**Document extract**
BEGIN
The differences in males and females to most people are obvious; their biology is different causing them to have different sexual traits. They have different organs and different chemicals that make a man a male and a woman a female. However, biology is not selective within one generation and does not choose the characteristics males and females portray throughout their lives. I say one generation because an example of color blindness is brought up on page 16, but this is a random selection of one generation to the next generation in males. Also, some characteristics are learned and some are instinctive. I believe that much of society has played a role in what the male and the female so-called identities are today. An outrageous example being that the female is to stay at home with the kids and the male is to go off to work and support the family. Let me say this; I would love to stay home and have my wife go off to work, not that it is easy but I just don’t like work. These traits that people portray have been a cause of culture bearing down on society for a long time influencing people to become masculine or feminine. Though this is a tough statement to defend because it has been happening for so long that it seems normal. It seems as though there is a direct relationship between the male being masculine and the female being feminine, but is there?
After the reading and thinking in depth about this subject I now question the actual relationship of the masculine male and the feminine female. To put an answer to my stated question I would say that in today’s society the two are directly related. Society has forced males to be the masculine guys that work on cars drink beers and watch football. And in just the opposite case the women have been molded to think that they are supposed to cook dinner and clean the house. More frequently however, I have seen somewhat of an evening out in the role of the standard male and female. As people become more educated and better understand that females and males are just biologically different in some ways people seem to be realizing that they do not have to play a masculine or feminine role in life. Males are doing what may have been considered a more feminine task and females are taking on more masculine tasks in life. More equality is being achieved through individualization and education, and society is realizing that just because a female shows masculine traits or vice versa does not mean they want to be a male or a female.
END
**Data under study**
BEGIN
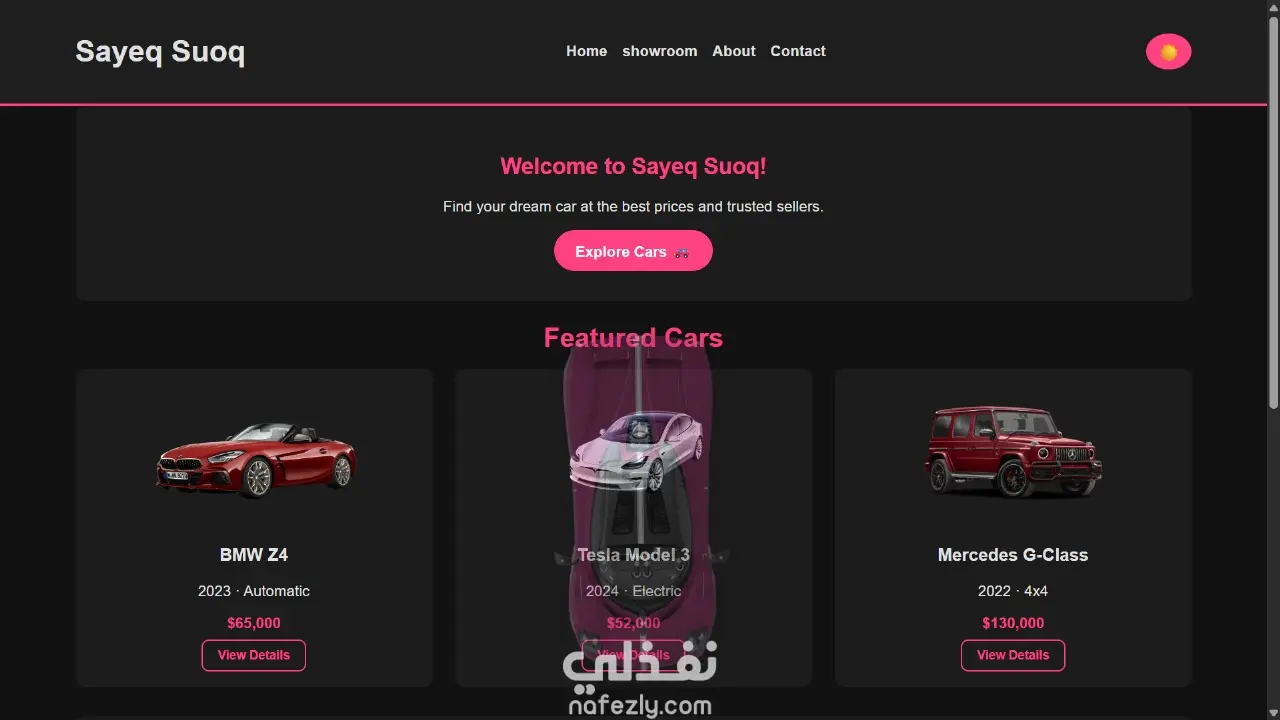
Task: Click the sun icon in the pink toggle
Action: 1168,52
END
BEGIN
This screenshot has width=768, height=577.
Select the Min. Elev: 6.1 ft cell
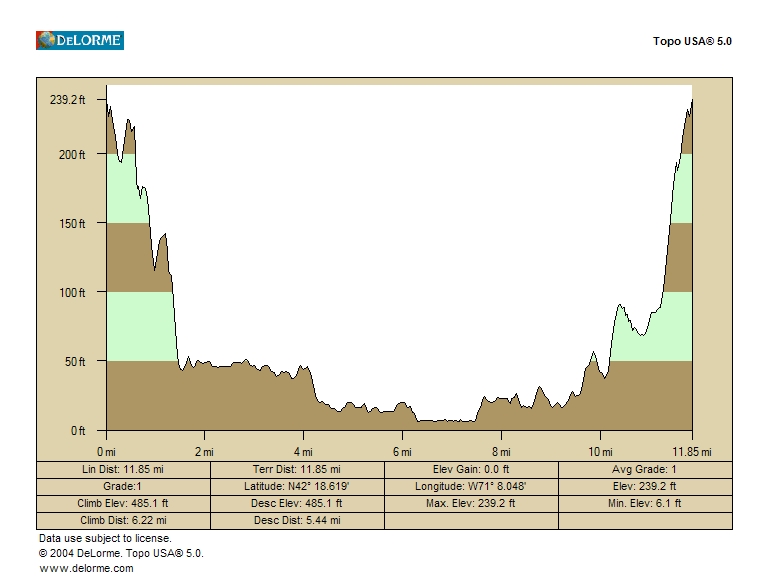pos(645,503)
END
BEGIN
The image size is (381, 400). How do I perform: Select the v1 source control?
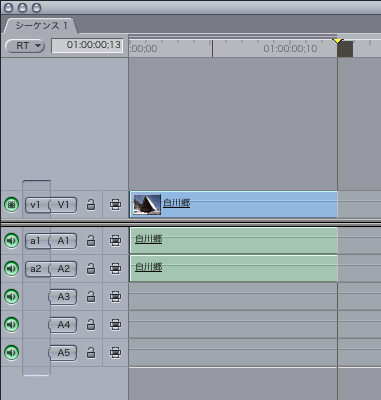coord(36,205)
END
**Tasks to perform**
**1)** Say whether each statement agrees with the text on gender roles, answering yes or no and quoting the words of the text that decide it. (a) The writer says color blindness comes up as an example on page 16. (b) The writer would rather keep working than stay home. (c) The writer has seen male and female roles become more rigid.
**2)** Write the next part of the text on gender roles, starting after its last sentence.

**Answers in order**
**1)**
(a) Yes: "an example of color blindness is brought up on page 16"
(b) No: "I would love to stay home and have my wife go off to work"
(c) No: "I have seen somewhat of an evening out in the role of the standard male and female"

**2)**
With the knowledge that I have gained from the reading and the beginning discussions of class I believe that sex and gender are well defined for most use in common-day language. The author of the first article, Gentile (pg. 14), went overboard in trying to think of 5 terms to describe these two different words. I agree more with Deaux (pg. 22) in the sense that a clarification of each word could be taught, like “sex linked” or “gender linked.” This clarification would help people better understand that male and female roles do not have to be quite as closely associated as people believed in the past. This would alleviate much of the societal pressures and influences that come with the masculine and feminine definitions used to describe a person’s traits.


Bibliography:
Man-Made medicine and Women’s Health: The Biopolitics of Sex/Gender and Race/Ethnicity. In: Questions of Gender: Perspectives and Paradoxes. (Anselmi, D.L., A.L. Law, editors), McGraw Hill, 665-689.